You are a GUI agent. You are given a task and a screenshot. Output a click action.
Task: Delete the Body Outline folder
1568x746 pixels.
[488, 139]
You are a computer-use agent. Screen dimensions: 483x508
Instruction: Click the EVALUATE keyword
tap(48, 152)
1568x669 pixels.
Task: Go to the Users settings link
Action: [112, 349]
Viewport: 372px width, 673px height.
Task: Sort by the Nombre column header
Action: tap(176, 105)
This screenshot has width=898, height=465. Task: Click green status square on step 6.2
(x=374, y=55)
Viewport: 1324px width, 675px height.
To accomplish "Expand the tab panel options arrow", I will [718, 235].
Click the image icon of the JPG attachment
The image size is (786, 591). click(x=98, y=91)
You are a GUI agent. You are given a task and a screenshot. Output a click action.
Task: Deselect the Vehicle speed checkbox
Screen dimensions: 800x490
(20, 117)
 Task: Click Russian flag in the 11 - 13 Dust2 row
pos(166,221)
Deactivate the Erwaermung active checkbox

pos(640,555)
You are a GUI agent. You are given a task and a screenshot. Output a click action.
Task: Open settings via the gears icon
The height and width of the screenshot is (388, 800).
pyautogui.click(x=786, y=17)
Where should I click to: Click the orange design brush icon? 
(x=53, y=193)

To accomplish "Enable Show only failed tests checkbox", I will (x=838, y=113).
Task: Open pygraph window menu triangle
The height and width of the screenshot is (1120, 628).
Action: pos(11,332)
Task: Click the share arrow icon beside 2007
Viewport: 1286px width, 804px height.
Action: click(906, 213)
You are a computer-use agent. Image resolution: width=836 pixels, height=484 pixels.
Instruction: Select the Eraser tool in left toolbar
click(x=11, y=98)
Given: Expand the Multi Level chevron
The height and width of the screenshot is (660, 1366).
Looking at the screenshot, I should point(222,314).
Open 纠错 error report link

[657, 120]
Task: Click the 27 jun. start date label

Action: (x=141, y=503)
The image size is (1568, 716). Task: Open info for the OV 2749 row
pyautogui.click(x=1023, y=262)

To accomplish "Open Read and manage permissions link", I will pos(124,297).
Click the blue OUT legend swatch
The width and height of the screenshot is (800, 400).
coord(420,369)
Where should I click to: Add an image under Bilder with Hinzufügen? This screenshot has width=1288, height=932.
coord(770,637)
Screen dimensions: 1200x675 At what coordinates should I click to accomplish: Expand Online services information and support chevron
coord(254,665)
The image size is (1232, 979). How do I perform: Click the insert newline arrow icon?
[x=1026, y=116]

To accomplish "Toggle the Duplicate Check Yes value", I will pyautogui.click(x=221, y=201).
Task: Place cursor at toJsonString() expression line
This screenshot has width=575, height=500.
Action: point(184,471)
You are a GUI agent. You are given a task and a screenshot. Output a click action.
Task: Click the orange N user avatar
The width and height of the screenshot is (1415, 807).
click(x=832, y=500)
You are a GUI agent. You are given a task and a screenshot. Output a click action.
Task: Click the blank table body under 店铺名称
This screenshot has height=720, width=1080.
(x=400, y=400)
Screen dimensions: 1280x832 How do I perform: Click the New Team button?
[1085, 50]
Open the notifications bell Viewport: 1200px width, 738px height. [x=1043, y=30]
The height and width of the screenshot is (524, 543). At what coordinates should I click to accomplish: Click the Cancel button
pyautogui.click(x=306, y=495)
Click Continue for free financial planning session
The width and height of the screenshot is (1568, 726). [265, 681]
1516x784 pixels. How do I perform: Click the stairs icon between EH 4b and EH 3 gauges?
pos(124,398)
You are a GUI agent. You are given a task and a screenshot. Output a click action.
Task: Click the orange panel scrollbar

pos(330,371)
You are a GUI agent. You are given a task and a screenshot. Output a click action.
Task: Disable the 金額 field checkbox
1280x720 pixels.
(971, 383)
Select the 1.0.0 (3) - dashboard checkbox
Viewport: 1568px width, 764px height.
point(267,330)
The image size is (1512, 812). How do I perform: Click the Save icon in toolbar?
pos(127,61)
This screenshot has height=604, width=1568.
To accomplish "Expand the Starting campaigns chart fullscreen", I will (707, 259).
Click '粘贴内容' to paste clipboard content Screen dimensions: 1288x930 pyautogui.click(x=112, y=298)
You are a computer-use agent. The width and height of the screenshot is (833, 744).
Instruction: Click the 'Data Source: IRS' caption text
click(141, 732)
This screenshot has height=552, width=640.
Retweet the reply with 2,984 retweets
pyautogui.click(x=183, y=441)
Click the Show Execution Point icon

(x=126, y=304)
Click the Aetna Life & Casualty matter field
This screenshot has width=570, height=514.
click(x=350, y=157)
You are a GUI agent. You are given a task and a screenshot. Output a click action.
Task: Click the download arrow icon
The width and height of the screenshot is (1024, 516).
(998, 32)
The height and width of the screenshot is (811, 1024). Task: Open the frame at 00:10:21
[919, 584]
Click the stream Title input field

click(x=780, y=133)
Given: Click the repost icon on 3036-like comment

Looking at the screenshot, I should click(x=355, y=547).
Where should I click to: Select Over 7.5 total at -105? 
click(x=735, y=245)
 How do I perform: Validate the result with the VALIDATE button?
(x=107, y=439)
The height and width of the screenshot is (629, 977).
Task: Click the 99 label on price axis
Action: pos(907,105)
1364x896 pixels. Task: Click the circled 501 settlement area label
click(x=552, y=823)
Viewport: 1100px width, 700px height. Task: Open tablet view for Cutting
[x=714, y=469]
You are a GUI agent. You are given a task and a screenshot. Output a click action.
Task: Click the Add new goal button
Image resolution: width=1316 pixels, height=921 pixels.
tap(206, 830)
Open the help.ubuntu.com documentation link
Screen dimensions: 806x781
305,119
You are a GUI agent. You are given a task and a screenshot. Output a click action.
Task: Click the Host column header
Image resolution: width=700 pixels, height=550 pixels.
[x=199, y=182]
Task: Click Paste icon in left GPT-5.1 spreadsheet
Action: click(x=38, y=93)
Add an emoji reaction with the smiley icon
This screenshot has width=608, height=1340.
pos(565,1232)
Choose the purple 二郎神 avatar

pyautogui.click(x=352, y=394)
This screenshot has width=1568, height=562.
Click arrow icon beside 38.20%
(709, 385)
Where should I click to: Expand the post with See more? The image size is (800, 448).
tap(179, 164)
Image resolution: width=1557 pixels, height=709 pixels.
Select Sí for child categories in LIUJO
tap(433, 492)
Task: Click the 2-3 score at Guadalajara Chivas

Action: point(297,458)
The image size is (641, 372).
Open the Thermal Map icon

::::

■ WHAT YOU SHOULD DO ■
Transcribe all of the material without omitting a line.

■ RESPONSE TO THIS EXERCISE ■
You are a GUI agent. You are given a task and a screenshot. Output a click action.
Task: Delete the Body Outline folder
1568x746 pixels.
[488, 139]
You are a computer-use agent. Screen dimensions: 483x508
Instruction: Click the EVALUATE keyword
tap(48, 152)
1568x669 pixels.
Task: Go to the Users settings link
Action: [112, 349]
Viewport: 372px width, 673px height.
Task: Sort by the Nombre column header
Action: tap(176, 105)
This screenshot has width=898, height=465. Task: Click green status square on step 6.2
(x=374, y=55)
Viewport: 1324px width, 675px height.
To accomplish "Expand the tab panel options arrow", I will [718, 235].
Click the image icon of the JPG attachment
The image size is (786, 591). click(x=98, y=91)
You are a GUI agent. You are given a task and a screenshot. Output a click action.
Task: Deselect the Vehicle speed checkbox
Screen dimensions: 800x490
(20, 117)
 Task: Click Russian flag in the 11 - 13 Dust2 row
pos(166,221)
Deactivate the Erwaermung active checkbox

pos(640,555)
You are a GUI agent. You are given a task and a screenshot. Output a click action.
Task: Open settings via the gears icon
The height and width of the screenshot is (388, 800).
pyautogui.click(x=786, y=17)
Where should I click to: Click the orange design brush icon? 
(x=53, y=193)

To accomplish "Enable Show only failed tests checkbox", I will (x=838, y=113).
Task: Open pygraph window menu triangle
The height and width of the screenshot is (1120, 628).
Action: pos(11,332)
Task: Click the share arrow icon beside 2007
Viewport: 1286px width, 804px height.
Action: click(906, 213)
You are a computer-use agent. Image resolution: width=836 pixels, height=484 pixels.
Instruction: Select the Eraser tool in left toolbar
click(x=11, y=98)
Given: Expand the Multi Level chevron
The height and width of the screenshot is (660, 1366).
Looking at the screenshot, I should point(222,314).
Open 纠错 error report link

[657, 120]
Task: Click the 27 jun. start date label

Action: (x=141, y=503)
The image size is (1568, 716). Task: Open info for the OV 2749 row
pyautogui.click(x=1023, y=262)

To accomplish "Open Read and manage permissions link", I will pos(124,297).
Click the blue OUT legend swatch
The width and height of the screenshot is (800, 400).
coord(420,369)
Where should I click to: Add an image under Bilder with Hinzufügen? This screenshot has width=1288, height=932.
coord(770,637)
Screen dimensions: 1200x675 At what coordinates should I click to accomplish: Expand Online services information and support chevron
coord(254,665)
The image size is (1232, 979). How do I perform: Click the insert newline arrow icon?
[x=1026, y=116]

To accomplish "Toggle the Duplicate Check Yes value", I will pyautogui.click(x=221, y=201).
Task: Place cursor at toJsonString() expression line
This screenshot has width=575, height=500.
Action: point(184,471)
You are a GUI agent. You are given a task and a screenshot. Output a click action.
Task: Click the orange N user avatar
The width and height of the screenshot is (1415, 807).
click(x=832, y=500)
You are a GUI agent. You are given a task and a screenshot. Output a click action.
Task: Click the blank table body under 店铺名称
This screenshot has height=720, width=1080.
(x=400, y=400)
Screen dimensions: 1280x832 How do I perform: Click the New Team button?
[1085, 50]
Open the notifications bell Viewport: 1200px width, 738px height. [x=1043, y=30]
The height and width of the screenshot is (524, 543). At what coordinates should I click to accomplish: Click the Cancel button
pyautogui.click(x=306, y=495)
Click Continue for free financial planning session
The width and height of the screenshot is (1568, 726). [265, 681]
1516x784 pixels. How do I perform: Click the stairs icon between EH 4b and EH 3 gauges?
pos(124,398)
You are a GUI agent. You are given a task and a screenshot. Output a click action.
Task: Click the orange panel scrollbar

pos(330,371)
You are a GUI agent. You are given a task and a screenshot. Output a click action.
Task: Disable the 金額 field checkbox
1280x720 pixels.
(971, 383)
Select the 1.0.0 (3) - dashboard checkbox
Viewport: 1568px width, 764px height.
point(267,330)
The image size is (1512, 812). How do I perform: Click the Save icon in toolbar?
pos(127,61)
This screenshot has height=604, width=1568.
To accomplish "Expand the Starting campaigns chart fullscreen", I will (707, 259).
Click '粘贴内容' to paste clipboard content Screen dimensions: 1288x930 pyautogui.click(x=112, y=298)
You are a computer-use agent. The width and height of the screenshot is (833, 744).
Instruction: Click the 'Data Source: IRS' caption text
click(141, 732)
This screenshot has height=552, width=640.
Retweet the reply with 2,984 retweets
pyautogui.click(x=183, y=441)
Click the Show Execution Point icon

(x=126, y=304)
Click the Aetna Life & Casualty matter field
This screenshot has width=570, height=514.
click(x=350, y=157)
You are a GUI agent. You are given a task and a screenshot. Output a click action.
Task: Click the download arrow icon
The width and height of the screenshot is (1024, 516).
(998, 32)
The height and width of the screenshot is (811, 1024). Task: Open the frame at 00:10:21
[919, 584]
Click the stream Title input field

click(x=780, y=133)
Given: Click the repost icon on 3036-like comment

Looking at the screenshot, I should click(x=355, y=547).
Where should I click to: Select Over 7.5 total at -105? 
click(x=735, y=245)
 How do I perform: Validate the result with the VALIDATE button?
(x=107, y=439)
The height and width of the screenshot is (629, 977).
Task: Click the 99 label on price axis
Action: pos(907,105)
1364x896 pixels. Task: Click the circled 501 settlement area label
click(x=552, y=823)
Viewport: 1100px width, 700px height. Task: Open tablet view for Cutting
[x=714, y=469]
You are a GUI agent. You are given a task and a screenshot. Output a click action.
Task: Click the Add new goal button
Image resolution: width=1316 pixels, height=921 pixels.
tap(206, 830)
Open the help.ubuntu.com documentation link
Screen dimensions: 806x781
305,119
You are a GUI agent. You are given a task and a screenshot. Output a click action.
Task: Click the Host column header
Image resolution: width=700 pixels, height=550 pixels.
[x=199, y=182]
Task: Click Paste icon in left GPT-5.1 spreadsheet
Action: click(x=38, y=93)
Add an emoji reaction with the smiley icon
This screenshot has width=608, height=1340.
pos(565,1232)
Choose the purple 二郎神 avatar

pyautogui.click(x=352, y=394)
This screenshot has width=1568, height=562.
Click arrow icon beside 38.20%
(709, 385)
Where should I click to: Expand the post with See more? The image size is (800, 448).
tap(179, 164)
Image resolution: width=1557 pixels, height=709 pixels.
Select Sí for child categories in LIUJO
tap(433, 492)
Task: Click the 2-3 score at Guadalajara Chivas

Action: point(297,458)
The image size is (641, 372).
Open the Thermal Map icon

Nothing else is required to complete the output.